International tanker owner and operator Hafnia BW group, the parent firm of Hafnia Bunker Services, on Monday (6 July) said it has made a merger proposal to New York listed Ardmore Shipping Corp in an all-stock transaction. 

Hafnia said it sent a letter to the chairman of the board of directors of Ardmore on 19 June outlining its proposal and inviting the Ardmore Board to engage in a discussion regarding a transaction that would benefit the shareholders of both companies.

Ardmore informed Hafnia that the Ardmore Board had rejected its proposal two weeks later, it said.

Though Ardmore indicated in its response that the Ardmore Board has conducted a thorough review, to date there was no substantive follow-up discussion or negotiations between Ardmore and Hafnia or its respective advisors, noted Hafnia. 

Hafnia said it is disappointed by Ardmore’s response and continues to believe that its proposal is in the best interests of Ardmore’s shareholders. 

“A centerpiece of our business plan is our focus on creating shareholder value,” read the company statement. 

“We believe that large and well-capitalized shipping companies can be more cost-competitive in operations and financing, better equipped to make the necessary environmental investments to meet new regulations, and better able to provide public shareholders with scale and liquidity.

“By optimizing for these benefits, we are confident that the combined company would provide significantly higher value for Ardmore and Hafnia shareholders in both the short- and the long-term.”

Hafnia shared that its proposal to Ardmore included: 

  • Demonstrable synergies and economies of scale to drive profits and improve value for customers.
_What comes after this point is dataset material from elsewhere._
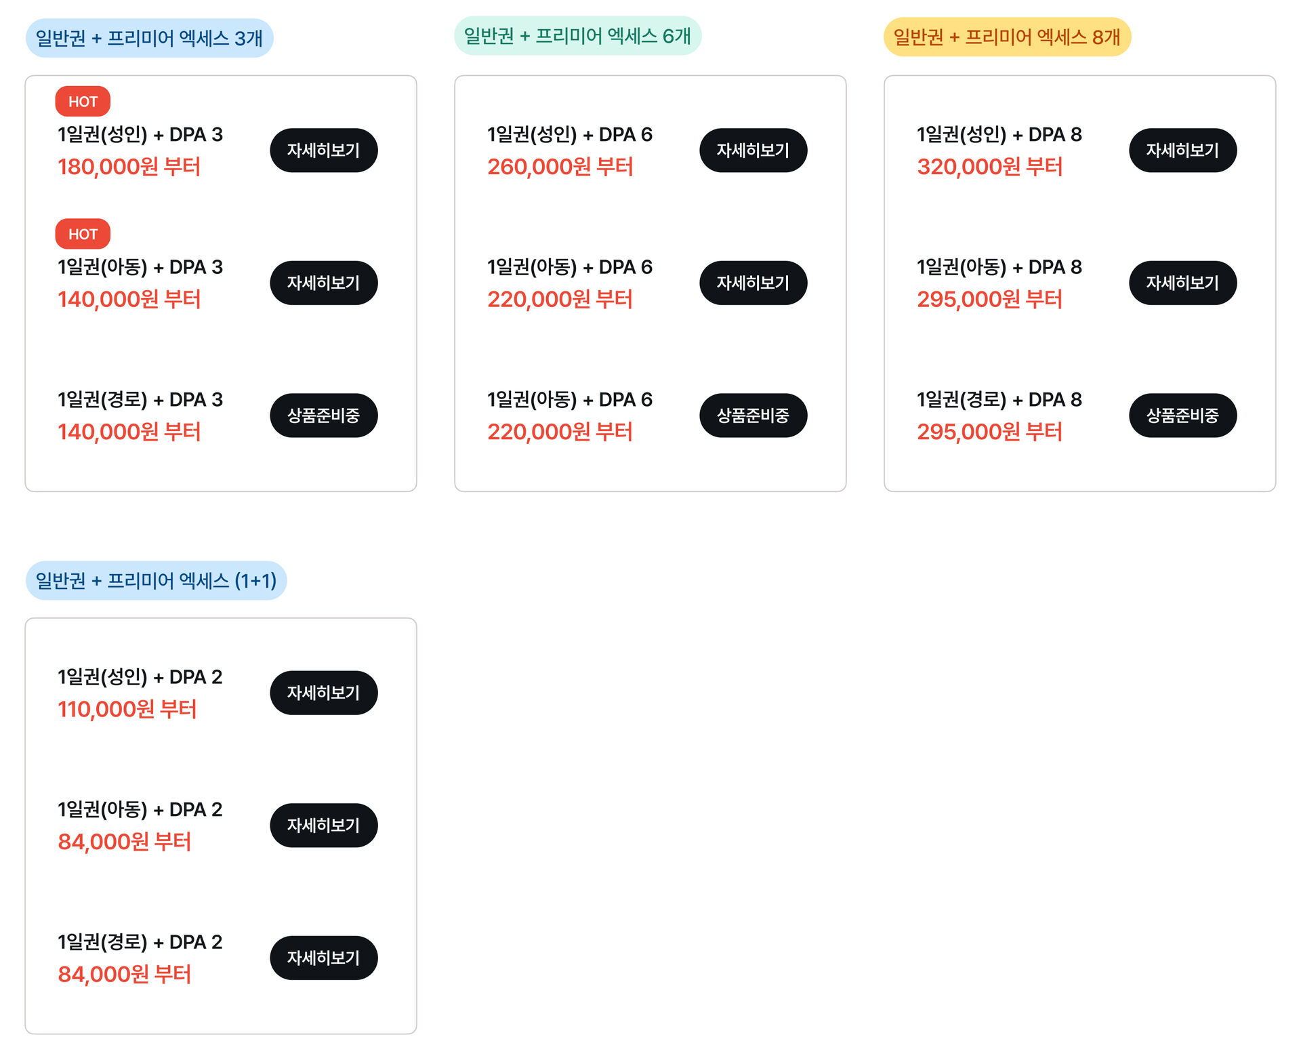Select the 프리미어 엑세스 (1+1) category tag
The image size is (1301, 1058).
[156, 580]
Hafnia has a weighted average funding margin of 170 bps over LIBOR and G&A costs at $843 per operating day, combined with leading commercial results, and expects synergies of $15-20 million per year from a combination.
  • A net asset value (“NAV”)-to-NAV transaction valuing Ardmore’s shares at NAV, which implies a premium of approximately 70% to Ardmore’s trading price on June 12, 2020 (based on publicly available information).
  •  Control of approximately 17.9% of the combined entity, which would be a global industry leader in the oil product tanker market, with a controlled fleet of 210 vessels.
  • A company with a combined NAV of approximately $1.5 billion and significantly improved market cap, with potential for greater liquidity and dividend capacity for its shareholders. Hafnia paid a quarterly dividend for Q1 2020 of $38.5 million equivalent to an annualized dividend yield of approximately 24%.
  • Ownership of shares that are dual-listed on the New York Stock Exchange and Oslo Stock Exchange (“Oslo Bors”). 

While no discussions between Hafnia and Ardmore are ongoing, Hafnia commented that this information is shared for market transparency and it remains open to consolidation discussions in the future.